--- Apply what you read ---
**a.** Using the news report on U.S. labor costs below, decide whether each statement agrees with it. For each, answer yes or no and quote the words of the report that decide it.
(i) The fourth-quarter growth rate for unit labor costs was revised down from the figure reported last month.
(ii) Economists polled by Reuters had expected labor costs to be revised up to a 1.6% growth pace.
(iii) The new figure for hourly compensation growth is lower than the one previously reported.
**b.** Summarize the news report on U.S. labor costs below in two sentences.

--- Text section ---
WASHINGTON (Reuters) – U.S. labor costs grew faster than initially thought in the fourth quarter, though the pace has slowed from the prior quarters.
Unit labor costs – the price of labor per single unit of output – accelerated at a 3.2% annualized rate last quarter, the Labor Department said on Thursday. That was revised up from the 1.1% pace reported last month.
Labor costs rose at a 6.9% rate in the third quarter, and notched hefty gains in the prior two quarters. Economists polled by Reuters had forecast labor costs being revised up to a 1.6% growth pace. Unit labor costs rose at a 6.3% rate from a year ago, revised up from the previously reported 4.5% pace.
They surged 6.5% in 2022, instead of 5.7% as reported last month, too fast to be consistent with the Federal Reserve’s 2% inflation target. Labor market tightness and stubbornly high inflation have stoked fears that the Fed could continue raising interest rates into summer.
The U.S. central bank is expected to deliver two additional 25-basis-point rate hikes in March and May, though financial markets are betting on another increase in June. The Fed has raised its policy rate by 450 basis points since last March from near-zero to a 4.50%-4.75% range.
Hourly compensation increased at a 4.9% pace, instead of a 4.1% rate as previously reported. It rose at an 8.2% rate in the third quarter and grew at a 4.4% rate compared to the fourth quarter of 2021.

--- Extracted information ---
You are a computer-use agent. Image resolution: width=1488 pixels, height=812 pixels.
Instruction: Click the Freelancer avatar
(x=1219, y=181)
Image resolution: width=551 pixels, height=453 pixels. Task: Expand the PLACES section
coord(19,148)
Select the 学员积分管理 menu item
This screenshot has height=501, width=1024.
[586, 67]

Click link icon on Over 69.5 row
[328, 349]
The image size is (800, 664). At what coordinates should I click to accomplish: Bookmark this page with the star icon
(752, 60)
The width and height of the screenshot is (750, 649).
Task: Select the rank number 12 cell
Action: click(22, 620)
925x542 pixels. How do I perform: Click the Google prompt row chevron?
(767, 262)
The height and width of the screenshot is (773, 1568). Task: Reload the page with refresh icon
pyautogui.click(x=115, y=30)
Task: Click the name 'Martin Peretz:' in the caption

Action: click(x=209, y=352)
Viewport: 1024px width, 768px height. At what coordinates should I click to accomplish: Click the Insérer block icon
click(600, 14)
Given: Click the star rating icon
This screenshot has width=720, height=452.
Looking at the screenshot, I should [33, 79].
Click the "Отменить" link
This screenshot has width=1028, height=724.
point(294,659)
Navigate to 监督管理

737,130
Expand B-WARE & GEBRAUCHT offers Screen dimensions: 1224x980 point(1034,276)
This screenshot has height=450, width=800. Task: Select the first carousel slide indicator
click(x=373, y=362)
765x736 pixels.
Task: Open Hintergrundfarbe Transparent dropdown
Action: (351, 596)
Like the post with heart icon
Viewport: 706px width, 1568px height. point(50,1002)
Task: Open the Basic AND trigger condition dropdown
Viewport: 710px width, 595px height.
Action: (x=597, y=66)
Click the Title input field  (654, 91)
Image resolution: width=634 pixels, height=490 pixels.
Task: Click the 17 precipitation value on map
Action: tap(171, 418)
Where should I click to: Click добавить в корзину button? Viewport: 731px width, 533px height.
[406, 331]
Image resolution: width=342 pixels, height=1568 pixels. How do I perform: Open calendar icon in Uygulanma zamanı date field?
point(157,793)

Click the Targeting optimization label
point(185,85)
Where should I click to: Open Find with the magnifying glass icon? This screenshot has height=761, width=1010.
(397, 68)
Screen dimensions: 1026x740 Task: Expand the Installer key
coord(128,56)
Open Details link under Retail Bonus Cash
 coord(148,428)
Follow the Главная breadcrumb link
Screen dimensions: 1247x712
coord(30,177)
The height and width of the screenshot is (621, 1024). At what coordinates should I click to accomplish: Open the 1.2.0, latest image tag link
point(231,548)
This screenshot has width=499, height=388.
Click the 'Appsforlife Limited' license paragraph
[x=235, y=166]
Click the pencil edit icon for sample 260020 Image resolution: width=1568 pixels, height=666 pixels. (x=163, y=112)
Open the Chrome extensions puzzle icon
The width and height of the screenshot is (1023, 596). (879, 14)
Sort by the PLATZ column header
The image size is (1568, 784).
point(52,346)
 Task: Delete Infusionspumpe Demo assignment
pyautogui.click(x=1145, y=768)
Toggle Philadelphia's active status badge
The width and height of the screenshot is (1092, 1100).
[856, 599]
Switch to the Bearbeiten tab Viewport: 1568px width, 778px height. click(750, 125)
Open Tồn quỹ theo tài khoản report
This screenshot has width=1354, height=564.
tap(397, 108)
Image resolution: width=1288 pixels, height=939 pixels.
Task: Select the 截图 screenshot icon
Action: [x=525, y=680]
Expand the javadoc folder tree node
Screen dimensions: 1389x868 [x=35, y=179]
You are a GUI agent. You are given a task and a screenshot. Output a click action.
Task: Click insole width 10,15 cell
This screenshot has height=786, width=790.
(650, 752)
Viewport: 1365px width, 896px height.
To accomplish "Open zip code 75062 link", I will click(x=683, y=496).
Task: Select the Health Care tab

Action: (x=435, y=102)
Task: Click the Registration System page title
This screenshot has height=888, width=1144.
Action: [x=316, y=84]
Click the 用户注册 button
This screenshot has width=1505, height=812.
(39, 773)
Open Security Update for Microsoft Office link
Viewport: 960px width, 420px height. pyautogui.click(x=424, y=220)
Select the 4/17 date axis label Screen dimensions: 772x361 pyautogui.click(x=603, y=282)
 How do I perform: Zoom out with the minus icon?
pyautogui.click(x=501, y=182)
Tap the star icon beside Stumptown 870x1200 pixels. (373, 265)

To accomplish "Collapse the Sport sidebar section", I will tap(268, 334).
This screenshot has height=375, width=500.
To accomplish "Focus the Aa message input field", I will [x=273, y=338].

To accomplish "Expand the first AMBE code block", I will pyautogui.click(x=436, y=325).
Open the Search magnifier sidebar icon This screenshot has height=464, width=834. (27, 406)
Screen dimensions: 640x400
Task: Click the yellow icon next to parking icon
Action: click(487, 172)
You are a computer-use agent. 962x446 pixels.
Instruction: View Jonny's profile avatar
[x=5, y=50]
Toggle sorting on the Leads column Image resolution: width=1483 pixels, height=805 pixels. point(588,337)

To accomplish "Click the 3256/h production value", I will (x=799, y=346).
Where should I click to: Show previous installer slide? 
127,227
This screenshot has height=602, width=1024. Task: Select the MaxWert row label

--- Responses in order ---
**a.**
(i) No: "That was revised up from the 1.1% pace reported last month."
(ii) Yes: "Economists polled by Reuters had forecast labor costs being revised up to a 1.6% growth pace."
(iii) No: "Hourly compensation increased at a 4.9% pace, instead of a 4.1% rate as previously reported."

**b.** U.S. unit labor costs grew at a 3.2% annualized rate in the fourth quarter, revised up from 1.1% but slower than the 6.9% pace of the third quarter, and they surged 6.5% in 2022, too fast to be consistent with the Federal Reserve's 2% inflation target. Labor market tightness and high inflation have stoked fears that the Fed, which has raised its policy rate by 450 basis points since last March, could keep raising interest rates into summer, with two more 25-basis-point hikes expected in March and May.